Category Archives: General

iPod Competitors Don’t Compete

Why is it that the dozens of digital audio player makers that try and make their living fighting over the relatively small number of people who aren’t buying iPods are fixated on competing with each other, rather than Apple?

I mean, if they were serious about winning away the increacing numbers of iPod owners who might be looking to upgrade, they’d support the unprotected AAC format that most iPod users have ripped their CD collection into.

Instead they support MP3 (because it’s ubiquitious), Microsoft’s WMA standard (because Microsoft has given them strong incentives to), and maybe the odd other format.

Why are they behaving in such a clueless manner? I suspect that Microsoft’s WMA licensing arrangement has something to do with it.

Today’s Notes

I upgraded my blog to WordPress 2 last night, and now I’m trying to get Dave Winer’s OPML editor working with it. It seems to be working, I was able to do a test post. Now I’m experimenting with it a bit more.

I’d tried to get it running with WordPress 1.5.3, but had given up when it didn’t work. I’d assumed I needed to use a more recent version. I now realize that I’d missed a setting. I think it was probably trying to connect to WordPress.com.

Hmmm, the OPML editor seems to be munging my textile markup. Bummer. Paragraph spacing with my stylesheet also looks horrible. Looks like a break is getting inserted after each paragrah. I’m not sure why. Seems to be an intereaction with Textile, because it goes away if I disable the Textile plugin.

In other news, It’s almost a month after the launch of Oblivion, and I’m still contemplating doing an upgrade to my nearly brand new 3D card.

I’ve got a eVGA 7800gt now, and I could upgrade to a 7900gt using eVGA’s “step up” program for only about $60, but it’s pretty clear that Oblivion is running better on ATI cards at the high end and down into the mid-range.

I’d originally contemplated getting an x1900 xt, but it’s pretty clear at this point that a x1800xl would do the job nicely. The x1900 gt should be announced next week, which might also be an interesting option.

If I go that route, I’m going to have to eBay my existing card, which is more of a hassle. I’ve considered doing the trade-up and then selling the brand-new card on eBay, which is even more of a hassle, but might cut my economic losses.

In still other news, I’ve been banned from the official Oblivion forums for a day because of a post I made pretending I was an infant who could do nothing but cry. It actually feels good to have expressed myself, but it hardly seems fair that people who behave similarly don’t get the boot. They’ll make multiple posts asking vague questions and then expect other people to do all the work of figuring out what they are really asking asking, much like a baby who cries until their parents figure out what they want. Only these posters aren’t babies, and the other forum members aren’t their parents.

Boot Camp for Gamers?

In a suprisingly pragmatic move, Apple has “announced support for dual booting”:http://www.apple.com/pr/library/2006/apr/05bootcamp.html the new Intel Macs into Windows. They’ve updated the system firmware to support booting WindowsXP, and they are also providing Windows drivers for the core peripherals. This comes just a few weeks after the hacking community managed to accomplish the “same thing on their own”:http://onmac.net/.

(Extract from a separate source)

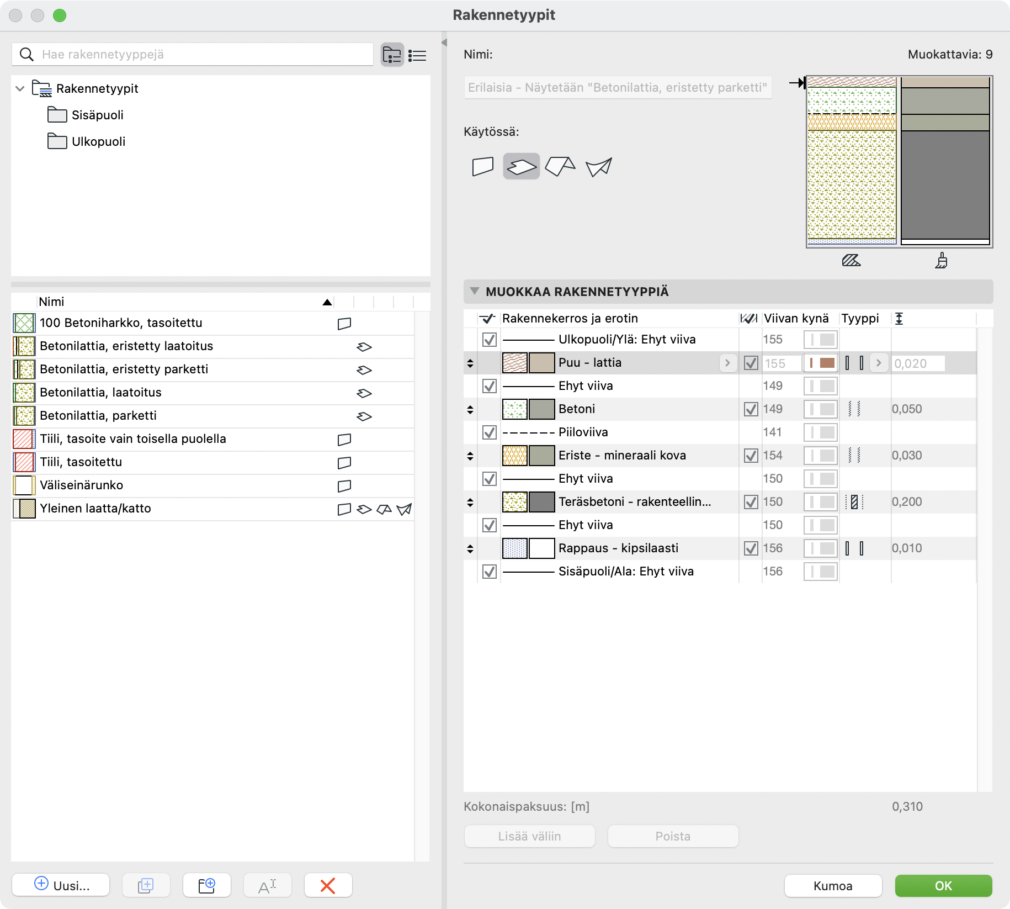The height and width of the screenshot is (909, 1010).
Task: Click the surface paintbrush icon below preview
Action: click(941, 260)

I suspect that this could be very popular with gamers, especially once the tower Intel Macs are released. It’ll give them the chance to have a nice groovy apple multimedia experience without having to spring for a separate PC to have access to the large numbers of Windows-only games.

Must Resist Temptation…

So, I’m probably 60% complete, in terms of lines of code, working on a script to parse data out of a bunch of HTML pages, but I’m probably 90% complete in terms of time spent. I’ve figured out the basic form of the regular expressions I need to use, now I just need to write more of them — easy as pie!

So, of course, I want to change my approach now to something more “elegant,” rather than creating a regexp for each piece of data I want to extract, I want to create a sort a more generic parser that will extract all the fields in the documents, and let me easily query to get the pieces I want. It will be cool to figure out how to do it, even suboptimally. It’s also going to take me probably another day, or more likely, two more days.

The right thing, in this case, is to just finish the damn script the way I started it and be done with it. Sigh.

Update: I ended up splitting the difference because I was having trouble getting things to work with my original approach.

Stupid South Dakota Tricks

North Dakota is loosing population. South Dakota’s population is growing in absolute terms, but shrinking relative to the entire population of the US. South Dakota’s legislature is confronting the issue. They are banning abortion and, no doubt, lining their pockets with contributions from right wing pressure groups.

CUPSUX

I am, once again, abandoning my attempt to use my linux server to share my HP Deskjet 880c among the Windows computers in my house. I find CUPS, the common unix printing system ( trademarked by “Easy Software”), uncommonly unintuitive and impenetrable. Or, if not CUPS itself, then the way it is deployed on Ubuntu/Debian.